For the purposes of this blog and Adventure Motorcycle is one that is an upright, long travel suspended, ride on any condition paved surface and perhaps might venture on a dirt or gravel road. Some will be more adept at the dirt part then others. Got it?
Yamaha Super Tenere:
- It’s weight.
- The linked brakes.
- Very comfortable.
- Great wind and rain protection.
- Very stable on the road.
Yamaha brought the big Tenere to North America a couple of years ago and at the time it appeared that Yamaha was trying to take a bite out of the BMW GS1200. Based on how many of these that seem to linger in the dealers that I visit, BMW is safe, at least form the Tenere.
When Yamaha brought their fleet of motorcycles for a test day at my local dealer, the Tenere was off my list. I wanted to ride the improved FJR1300. I was “convinced” to take the Tenere out as no one else had signed up for it on one of the scheduled rides. I was very surprised by the Super Tenere as it felt and handled like a larger version of my KLR650. The bike was easy to ride and the engine had more then enough power for the big bike. As luck would have it, rain came in torrents during the ride so I was able to see how the bike handled rainy and wet road conditions. It was awesome. I felt that I could take and ride this motorcycle in just about any conditions. I also found the stock seat and seating position to be very comfortable.

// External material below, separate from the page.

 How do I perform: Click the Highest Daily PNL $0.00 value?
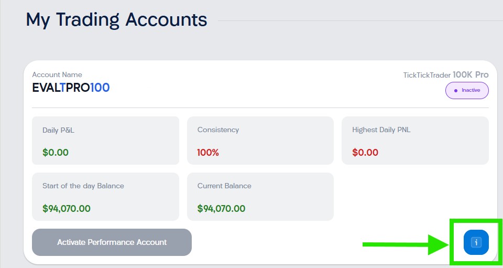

While the Super Tenere is “low tech” compared to the BMW GS, it’s also priced accordingly and I was actually considering buying a Super Tenere sometime this year. Plans, however, have changed.
Kawasaki Versys 1000
- It’s ugly.
- The turn indicators start to vibrate at highway speeds.
- The engine!
- It’s low center of gravity.
- One of the easiest motorcycles to ride two-up.
For my readers in the USA, this is a motorcycle that you’ll have to cross into Canada to get. For some reason Kawasaki feels that this motorcycle will only sell in markets outside of the USA. At least for now.
The engineers at Kawasaki took the engine out of the Z1000 and re-tuned it for better performance in the low and mid RPM range. On the road, their objective was well met. The electronics on the Versys 1000 is “Basic” by today’s standard with three different riding modes, traction control and ABS.
As I mentioned in the “Like” portion, this motorcycle is one of the easiest motorcycles to ride two-up and with the optional, color matched GIVI bag system, the Versys 1000 makes a great and relatively low cost touring motorcycle.
While the Versys 1000 has the appearance of an off road motorcycle, I doubt it would be comfortable on a single track or rough dirt road. However, exploring a well graded gravel or dirt road is possible.
At under $14,000.00 Canadian for a 2014 model, with some dealers selling new 2013 models for under $10,000.00 Canadian, the Versys 1000 is a great value.
So which one would I buy? Neither! I was about ready to pull the trigger on a new 2012 Super Tenere until I road it back-to-back with a 2014 KTM 1190 Adventure. Sorry Yamaha.